Paolo del Magli racconta che nel giardino vi erano delle belle piante di melograno che ogni tanto i ragazzi andavano furtivamente a raccogliere, scavalcando la recinzione. Il Borghi pare avesse due figlie: una maggiore divenuta suora ed una minore che i ragazzi avevano scherzosamente soprannominato “la vergine”, forse a causa di una non eccezionale bellezza.
Aneddoto1
Il Bianchini raccontava che subito dopo la guerra molte pellicole arrivavano con dei pezzi mancanti, talvolta proprio nella parte finale. Quando la pellicola era terminata in sala si accendevano tutte le luci ma la gente rimaneva seduta, aspettando pazientemente la ripresa della proiezione.
Atos allora si sporgeva dal buco della cabina e gridava alla platea in attesa: “E’ finita!!”
Aneddoto2
Talvolta Atos veniva sostituito alla macchina da Osasco Canarini.
Alla ennesima rottura della pellicola, fenomeno non infrequente in quegli anni, il Duce (Loris L.) salì su una sedia al centro della sala, alzò le mani e fece segno di fare silenzio:
“Scusateci signori-disse- ma abbiamo un operatore poco pratico!”.

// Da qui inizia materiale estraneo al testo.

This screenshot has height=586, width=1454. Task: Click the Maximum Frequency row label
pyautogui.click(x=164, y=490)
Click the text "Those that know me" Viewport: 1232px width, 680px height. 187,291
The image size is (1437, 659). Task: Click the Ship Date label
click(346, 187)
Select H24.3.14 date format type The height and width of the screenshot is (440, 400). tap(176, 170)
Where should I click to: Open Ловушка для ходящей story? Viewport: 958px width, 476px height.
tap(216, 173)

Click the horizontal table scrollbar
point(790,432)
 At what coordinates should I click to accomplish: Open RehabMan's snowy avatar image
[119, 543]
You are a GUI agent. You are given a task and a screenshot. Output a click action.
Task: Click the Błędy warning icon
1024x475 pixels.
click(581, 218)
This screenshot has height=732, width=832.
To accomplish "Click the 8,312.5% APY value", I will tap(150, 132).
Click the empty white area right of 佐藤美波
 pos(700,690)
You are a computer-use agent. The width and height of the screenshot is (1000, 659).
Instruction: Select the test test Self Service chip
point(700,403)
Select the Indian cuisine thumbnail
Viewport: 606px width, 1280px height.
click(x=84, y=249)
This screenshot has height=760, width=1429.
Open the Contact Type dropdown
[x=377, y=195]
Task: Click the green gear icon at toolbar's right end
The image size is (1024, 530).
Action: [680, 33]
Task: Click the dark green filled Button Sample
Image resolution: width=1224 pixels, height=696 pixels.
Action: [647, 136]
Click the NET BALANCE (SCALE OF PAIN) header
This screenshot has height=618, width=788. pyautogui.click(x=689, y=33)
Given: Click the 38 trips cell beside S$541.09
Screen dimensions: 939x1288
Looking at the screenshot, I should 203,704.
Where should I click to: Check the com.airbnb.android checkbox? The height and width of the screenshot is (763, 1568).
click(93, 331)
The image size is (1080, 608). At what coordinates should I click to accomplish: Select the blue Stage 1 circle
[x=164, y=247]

Dalla buca della cabina si levò un grido: “Vienci te, ….o ‘mbecille!”
BIGA
Lett: nc.
Le molte definizioni italiane del termine non coincidono con il significato dialettale di biga : un grosso cumulo di fieno, o di messi di grano legate e pronte per la trebbiatura.
BIGONGIA
Lett: BIGONCIA.
Sostituzione di una consonante, g al posto di c, per indicare il recipiente di legno a doghe, senza coperchio, che viene usato per raccogliere l’uva durante la vendemmia.